Addressing AI through a substantive equality lens
In view of the above, and in support of BLM and other movements to end institutionalized discrimination and victimization, we believe that AI must adhere to the substantive equality model. Targeting disadvantage rather than aiming at neutrality allows us not only to redress the historic and deep-seated legacy of bias and discrimination by leveling the playing field but emphasizes a representation-reinforcing theory of participation.10 Indeed, given that past discrimination and other social mechanisms have perpetually blocked the avenues for political participation by particular minorities, representation-reinforcing equality laws are needed in AI to compensate for the muffling of political voice and to open the channels for greater participation in the future.

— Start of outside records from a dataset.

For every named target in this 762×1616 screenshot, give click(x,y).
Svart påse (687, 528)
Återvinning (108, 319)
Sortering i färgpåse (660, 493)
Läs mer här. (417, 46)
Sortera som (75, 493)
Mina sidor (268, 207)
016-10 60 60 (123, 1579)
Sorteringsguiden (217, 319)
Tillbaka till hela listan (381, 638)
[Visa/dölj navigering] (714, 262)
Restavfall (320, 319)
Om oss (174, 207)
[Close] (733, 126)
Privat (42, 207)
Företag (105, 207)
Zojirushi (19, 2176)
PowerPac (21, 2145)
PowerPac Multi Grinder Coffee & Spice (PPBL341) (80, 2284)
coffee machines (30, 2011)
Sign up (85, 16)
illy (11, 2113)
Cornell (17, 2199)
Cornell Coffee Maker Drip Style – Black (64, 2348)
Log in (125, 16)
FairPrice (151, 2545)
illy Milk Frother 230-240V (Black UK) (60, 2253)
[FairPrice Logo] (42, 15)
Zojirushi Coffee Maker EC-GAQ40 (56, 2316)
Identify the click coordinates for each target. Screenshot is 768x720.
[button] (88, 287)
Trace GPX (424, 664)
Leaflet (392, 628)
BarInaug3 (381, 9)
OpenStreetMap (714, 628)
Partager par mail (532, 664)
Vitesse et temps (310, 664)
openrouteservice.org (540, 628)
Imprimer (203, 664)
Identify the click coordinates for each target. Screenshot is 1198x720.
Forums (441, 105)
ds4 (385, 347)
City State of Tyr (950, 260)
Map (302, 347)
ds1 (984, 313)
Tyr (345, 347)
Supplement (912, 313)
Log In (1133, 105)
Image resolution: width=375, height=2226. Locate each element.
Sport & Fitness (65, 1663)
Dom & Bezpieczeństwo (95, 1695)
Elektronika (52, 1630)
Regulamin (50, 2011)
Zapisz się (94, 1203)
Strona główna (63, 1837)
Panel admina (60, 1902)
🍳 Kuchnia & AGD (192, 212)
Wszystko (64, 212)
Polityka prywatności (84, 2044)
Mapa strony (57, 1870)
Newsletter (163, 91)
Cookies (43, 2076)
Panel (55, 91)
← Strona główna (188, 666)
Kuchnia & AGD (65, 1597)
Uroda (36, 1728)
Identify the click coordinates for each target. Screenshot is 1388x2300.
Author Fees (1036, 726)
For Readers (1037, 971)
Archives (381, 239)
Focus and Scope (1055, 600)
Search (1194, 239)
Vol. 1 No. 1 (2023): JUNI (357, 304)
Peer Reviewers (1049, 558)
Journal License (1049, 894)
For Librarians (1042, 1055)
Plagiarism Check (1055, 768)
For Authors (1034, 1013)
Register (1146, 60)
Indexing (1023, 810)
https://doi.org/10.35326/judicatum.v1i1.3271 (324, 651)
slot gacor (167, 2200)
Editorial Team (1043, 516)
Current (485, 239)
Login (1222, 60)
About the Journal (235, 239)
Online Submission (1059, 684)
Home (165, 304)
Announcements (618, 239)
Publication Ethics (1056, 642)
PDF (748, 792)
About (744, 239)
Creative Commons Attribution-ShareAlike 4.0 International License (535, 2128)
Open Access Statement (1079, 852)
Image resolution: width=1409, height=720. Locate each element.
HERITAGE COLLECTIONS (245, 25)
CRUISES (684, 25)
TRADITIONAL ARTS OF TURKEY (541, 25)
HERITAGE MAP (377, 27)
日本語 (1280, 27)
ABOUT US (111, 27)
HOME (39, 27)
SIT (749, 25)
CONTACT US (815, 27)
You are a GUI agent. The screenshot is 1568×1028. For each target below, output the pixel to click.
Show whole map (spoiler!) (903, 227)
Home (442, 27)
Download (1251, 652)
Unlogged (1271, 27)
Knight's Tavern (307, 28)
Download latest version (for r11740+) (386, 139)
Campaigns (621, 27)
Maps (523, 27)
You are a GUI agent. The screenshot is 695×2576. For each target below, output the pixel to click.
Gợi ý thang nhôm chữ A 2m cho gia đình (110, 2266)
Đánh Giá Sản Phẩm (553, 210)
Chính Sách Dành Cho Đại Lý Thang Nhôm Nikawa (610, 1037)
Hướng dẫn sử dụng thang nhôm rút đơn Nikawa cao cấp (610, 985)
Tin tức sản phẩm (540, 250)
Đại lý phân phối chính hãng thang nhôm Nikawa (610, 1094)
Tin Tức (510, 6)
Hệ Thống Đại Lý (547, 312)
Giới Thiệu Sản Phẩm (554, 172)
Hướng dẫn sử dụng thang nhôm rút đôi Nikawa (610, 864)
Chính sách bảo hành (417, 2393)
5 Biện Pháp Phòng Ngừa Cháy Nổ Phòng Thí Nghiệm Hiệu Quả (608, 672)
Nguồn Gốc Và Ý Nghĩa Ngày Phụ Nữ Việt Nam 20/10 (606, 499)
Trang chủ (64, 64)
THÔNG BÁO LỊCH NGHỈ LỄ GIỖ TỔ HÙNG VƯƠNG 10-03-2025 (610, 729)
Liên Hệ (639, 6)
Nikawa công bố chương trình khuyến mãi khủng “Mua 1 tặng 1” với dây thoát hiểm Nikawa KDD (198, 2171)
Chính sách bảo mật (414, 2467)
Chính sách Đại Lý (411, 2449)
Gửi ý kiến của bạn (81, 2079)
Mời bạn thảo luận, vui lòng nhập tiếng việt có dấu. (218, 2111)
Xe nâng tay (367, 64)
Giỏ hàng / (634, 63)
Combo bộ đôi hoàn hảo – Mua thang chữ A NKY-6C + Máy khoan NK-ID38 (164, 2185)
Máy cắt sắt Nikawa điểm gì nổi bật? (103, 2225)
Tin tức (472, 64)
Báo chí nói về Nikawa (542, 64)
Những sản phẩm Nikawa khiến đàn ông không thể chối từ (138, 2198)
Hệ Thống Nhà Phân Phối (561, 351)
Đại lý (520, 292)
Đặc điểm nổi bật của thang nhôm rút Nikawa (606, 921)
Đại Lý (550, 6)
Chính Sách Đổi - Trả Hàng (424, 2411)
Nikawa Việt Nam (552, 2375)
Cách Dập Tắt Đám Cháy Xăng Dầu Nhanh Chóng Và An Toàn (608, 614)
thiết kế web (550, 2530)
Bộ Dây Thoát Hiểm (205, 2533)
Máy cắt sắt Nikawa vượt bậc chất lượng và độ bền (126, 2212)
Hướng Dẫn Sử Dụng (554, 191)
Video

But we ought to offer one word of caution. We recognize that there are risks to manipulating AI to ensure a particular outcome or result; we acknowledge that our position may open the pandora’s box for abusive governments to manipulate AI to suit their agendas. However, we argue that these risks can be mitigated if two safeguards are put in place:
1. DIVERSITY OF INTERPRETATIONS: We submit that manipulation must exclusively be focused on addressing the underlying conditions causing bias. This means ensuring respect for diversity of interpretations, rather than retroactively trying to manipulate the end outcome itself. For instance, if AI is to identify leadership qualities in a resume, the algorithm should be trained to identify leadership within a context of pluralism. Leadership, in this case, should not be interpreted through the lenses of a narrow conception of masculinity, but instead look at plural definitions of leadership, including feminist and intersectional views. In other words, AI must adjust for diverse interpretations of a concept or equitable outcome.
2. TRANSPARENCY: We further submit that any manipulation should be fully transparent as well as subject to public governance. We posit that the checks and balances in a functional democracy mitigate most of the risks of foul play. This is analogous to the societal approach to ensuring the voting process in a democracy works; at no stage do we enable any manipulation of say, a government’s voting outcome or outcome based on corporate self-interest; rather, we ensure that the underlying process is fully transparent, free from bias and under public governance.